The skirmish moved to another stand of poplars behind the woodshed. Still the original Downy didn’t move. Was he intimidated by the fracas? I watched and filed this interaction into my memory banks; I was witnessing female Downy Woodpeckers respond to a male drumming, and the result appeared to be that the male sat immobile while the females went at it tooth and nail. This theory fell apart shortly after the three disbanded.

Next, a lone Downy flew to the stand of trees where the original drummer sat. It ascended the limb until directly under the original then continued climbing the tree until it reached a peculiar spot where all but two sides of the limb are missing leaving a gaping hole. It stopped then suddenly drummed. The other Downy was unmoved.

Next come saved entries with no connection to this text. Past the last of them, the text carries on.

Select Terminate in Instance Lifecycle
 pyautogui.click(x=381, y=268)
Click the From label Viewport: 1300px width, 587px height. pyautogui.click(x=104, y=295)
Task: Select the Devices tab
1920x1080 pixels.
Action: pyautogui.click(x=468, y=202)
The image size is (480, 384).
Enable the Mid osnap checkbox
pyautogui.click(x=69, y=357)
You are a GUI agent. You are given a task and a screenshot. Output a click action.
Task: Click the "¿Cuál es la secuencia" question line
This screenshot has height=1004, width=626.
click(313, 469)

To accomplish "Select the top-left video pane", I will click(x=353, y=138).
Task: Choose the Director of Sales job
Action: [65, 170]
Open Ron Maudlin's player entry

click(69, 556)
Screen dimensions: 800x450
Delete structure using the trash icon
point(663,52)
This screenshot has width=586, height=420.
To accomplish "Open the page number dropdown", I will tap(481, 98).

Hey, wait a minute - no matter how cool a male bird acts around several brawling females, there is no way it would sit there while another male drummed just inches away. Was the bird dead, or what? I peered. I changed position in my chair. I bobbed this way and that. Finally I had to admit that perhaps the Woodpecker I’d been watching for the last fifteen minutes wasn’t a bird at all but a tuft of wood sticking up at a bend in a branch.

If that was the case then everything I’d just filed away in my mind about the cool male Downy sitting back and watching while all the females fought over him, was all wet. The most likely scenario was that the male I’d originally watched drum was one of the three Downy Woodpeckers spiraling through the treetops engaged in the fracas, and I’d just assumed three Woodpeckers flew in to join the fourth. To my credit, I was suspicious at the outset that a bird as a small as a Downy Woodpecker would exhibit such aloofness in the face of a melee of its own kind.

Despite my recent visual confusion, I plan to continue monitoring all Woodpecker drumming with the hope of imbedding the sound of a male Hairy Woodpecker’s tattoo deep into my memory banks. It’s odd but this missing sound rings louder for not having been heard than all the other welcome sounds of the fast approaching spring.